Set exercise
Copy the records below line for line, keeping every character as it is.

Given records
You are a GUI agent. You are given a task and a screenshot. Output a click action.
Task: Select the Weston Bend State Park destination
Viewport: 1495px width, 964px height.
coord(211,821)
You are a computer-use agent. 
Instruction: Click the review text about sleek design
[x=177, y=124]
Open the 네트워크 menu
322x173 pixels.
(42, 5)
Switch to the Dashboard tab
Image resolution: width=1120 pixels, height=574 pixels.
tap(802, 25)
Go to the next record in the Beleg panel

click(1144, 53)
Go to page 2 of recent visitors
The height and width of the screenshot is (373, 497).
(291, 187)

Full solution
You are a GUI agent. You are given a task and a screenshot. Output a click action.
Task: Select the Weston Bend State Park destination
Viewport: 1495px width, 964px height.
coord(211,821)
You are a computer-use agent. 
Instruction: Click the review text about sleek design
[x=177, y=124]
Open the 네트워크 menu
322x173 pixels.
(42, 5)
Switch to the Dashboard tab
Image resolution: width=1120 pixels, height=574 pixels.
tap(802, 25)
Go to the next record in the Beleg panel

click(1144, 53)
Go to page 2 of recent visitors
The height and width of the screenshot is (373, 497).
(291, 187)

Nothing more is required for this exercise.